Torrox Town Hall has proceeded to demolish a house belonging to a British couple that was built illegally in the Pago de Santilla area.
According to the Town Hall the couple did acquire a building licence in 2002 but what they built was not what they had permission for. The couple lost their appeal in the provincial law courts in 2011.
The court sentence considers it proven that the owners bought a plot of land in the year 2000 measuring 1,451 sq/m on which stood a ‘house in ruins,’ measuring 21 sq/m on land considered green-belt (no urbanizable) – they would have needed 25,000 sq/ms of land to build there.
In 2002 the British couple obtained a building licence to conserve the house in ruins; i.e., prevent it from deteriorating further by reinforcing the walls and substitute the missing roof. The licence did not give them permission to extend the house in anyway. It did give them permission for a pool (alberca).
Instead the couple went ahead and built a small chalet, complete with basement, pool, building a terrace around the house, which all told covered some 240 sq/m.
Consequently they were fined 5,400 euros, banned from building anything else, cover all court costs and ordered to pull it down at their own cost.
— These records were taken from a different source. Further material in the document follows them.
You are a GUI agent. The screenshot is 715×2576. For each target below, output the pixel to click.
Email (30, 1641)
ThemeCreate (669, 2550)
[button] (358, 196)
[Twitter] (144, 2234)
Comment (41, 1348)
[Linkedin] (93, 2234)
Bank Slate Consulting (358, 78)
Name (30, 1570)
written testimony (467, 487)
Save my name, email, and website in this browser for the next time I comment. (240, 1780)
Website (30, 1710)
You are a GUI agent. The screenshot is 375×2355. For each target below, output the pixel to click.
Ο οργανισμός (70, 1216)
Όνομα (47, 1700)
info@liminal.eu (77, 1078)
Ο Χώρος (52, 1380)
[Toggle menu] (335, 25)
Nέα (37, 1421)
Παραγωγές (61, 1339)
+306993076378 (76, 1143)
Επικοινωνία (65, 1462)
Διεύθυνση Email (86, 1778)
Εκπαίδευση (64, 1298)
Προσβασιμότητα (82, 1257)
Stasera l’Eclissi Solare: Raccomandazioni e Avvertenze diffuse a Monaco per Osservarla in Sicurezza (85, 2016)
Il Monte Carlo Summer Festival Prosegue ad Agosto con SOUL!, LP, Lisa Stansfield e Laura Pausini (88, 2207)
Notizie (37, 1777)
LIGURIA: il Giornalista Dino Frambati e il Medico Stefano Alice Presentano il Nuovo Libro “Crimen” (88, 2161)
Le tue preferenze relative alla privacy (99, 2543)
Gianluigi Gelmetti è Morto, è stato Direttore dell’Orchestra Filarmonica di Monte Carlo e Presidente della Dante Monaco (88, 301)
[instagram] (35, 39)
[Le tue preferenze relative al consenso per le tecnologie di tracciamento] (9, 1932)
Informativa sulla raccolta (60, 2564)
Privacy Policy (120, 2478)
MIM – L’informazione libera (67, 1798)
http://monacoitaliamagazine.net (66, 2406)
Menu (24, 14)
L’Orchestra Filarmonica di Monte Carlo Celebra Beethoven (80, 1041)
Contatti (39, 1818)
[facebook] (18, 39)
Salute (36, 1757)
The Mayor of Torrox, Óscar Medina (PP), said that this has been the first dwelling in the campo that has been demolished in the last 20 years. He said that the owners had ignored the court sentence from 2011 and had ignored the Town Hall, as well. He explained that the law court had finally handed him an ultimatum to have the house demolished, which they obeyed, saying that the Town Hall will now pass them the bill for the demolition work.
The letter from the law court to the Town Hall, dated September 2021, ordered the Mayor to go ahead with the demolition without delay, within one month, otherwise they would incur a charge of disobedience and failure to aid authority.
The cost of the demolition work, which amounted to 28,700 euros, will leave intact the original structure of 21 sq/m that correspond to the building licence issued.
According to family members, the couple had followed local advice, built the dwelling, costing the 500,000 and paid a fine to the Town Hall for 70,000 euros. Furthermore they complain that there are many such dwelling in the same area, built around the same time, and they have had no trouble.
Editorial comment: decades back the general way of dealing with building a new cortijo was obtain a licence for obras menores, build what you want, pay the fine and that was the end of it, but those days are long gone.
You can’t do that in the UK and you can’t do it here now yet foreigners are still listening to people saying “build and pay a fine; it’s cheaper and faster.”
They are also still listening to people saying “put a lower price in the deeds and the rest paid in black.” Don’t do either, because it will come back and clobber you further down the line.
Apply the same caution as you would in your home country and do not, under any circumstances, do what you would not back there.